Humans aren’t perfect and that is a fact, so it’s impossible to create a system without human error or bias. The BCS rankings are made up three aspects: the media poll, the coaches’ poll and a computer system. Yes, we rely on computers to pick the best teams in college football.

I honestly don’t know how to perfectly explain how the computer system works to rank teams, but the algorithms used take into account a team’s record include the strength of their schedule and the score of their games. Here’s a passage of how the computer system works posted on Wikipedia:

For the portions of the ranking that are determined by polls and computer-generated rankings, the BCS uses a series of Borda counts to arrive at its overall rankings. This is an example of using a voting system to generate a complete ordered list of winners from both human and computer-constructed votes. Obtaining a fair ranking system is a difficult mathematical problem and numerous algorithms have been proposed for ranking college football teams in particular. One example is the “random-walker rankings” studied by applied mathematicians Thomas Callaghan, Peter Mucha, and Mason Porter that employs the science of complex networks.

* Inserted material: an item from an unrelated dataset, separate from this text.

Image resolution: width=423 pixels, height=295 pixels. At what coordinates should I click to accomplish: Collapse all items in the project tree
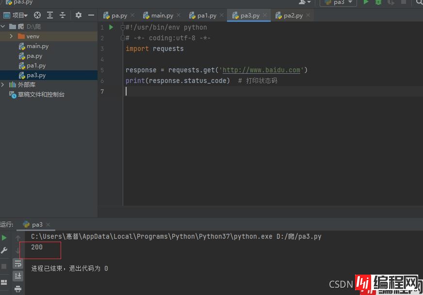coord(62,16)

Scary stuff, I know. These computer math equations use the score of games to help determine the best teams and coaches know this. That’s why you’ll see teams try to beat another quality team by 100. It’s to get more “style points” to please the computers.

2. Creates Awful Matchups

The BCS has had some exciting games. Think of the 2003 double-overtime National Championship Game between Ohio State and Miami and the 2010 game with Auburn and Oregon. However, many of the games have been lopsided blowouts. There have been a total of 28 BCS games where the winner wins by more than two touchdowns and at least one in every season since the BCS started. This year should be no different. Four of the five games this year have a point spread greater than a touchdown including Alabama a 9 point favorite against Notre Dame in the title game, according to SportingNews. Florida State is a 13.5 point favorite against Northern Illinois in the Orange Bowl, Florida is a 14.5 point favorite in the Sugar Bowl against Louisville, Oregon is an 8 point favorite in the Fiesta Bowl against Kansas State and Stanford is a 6 point favorite against Wisconsin in the Rose Bowl (Wisconsin won eight games, went 4-4 in the Big Ten and is unranked).

1. The Teams Are Picked

I’m a fan of playoffs and playing it out. The BCS is a process that picks teams: I hate that. Yes, you want to have a perfect scenario where the No.1 and No.2 teams face in the title game and the other BCS games are made up of teams 3 through 10. But it’s not a perfect world. There are ridiculously bad matchups created that can be avoided through a playoff system … well, sort of. Since there is no guarantee one of the highest rankings or a conference winner is truly one of the best teams in the nation, even with the four team playoff that is coming in 2014, there still may be a very deserving team that gets left out.

My Solution

I think the best way to go is an eight team playoff. You get your six conference winners and two at-large qualifiers, determined by the two best teams by BCS ranking who didn’t win their conference. Also, you give the higher ranked team a true home game (so you can get that true home field advantage like in the real playoffs). You can either have the highest four BCS teams that won their conference play at home or simply the highest four teams at home. After the two weekends of playoffs you reseed the teams not in the championship and play out the rest of the bowl season leading up to the championship game as normal.

 I think it could work, but the BCS isn’t going anywhere anytime soon. ESPN and ABC pay more than $150 million per season for the BCS games through 2014. There was recently a contract extension signed through 2025 at nearly $500 million per season. In the end the BCS is all about the Benjamins.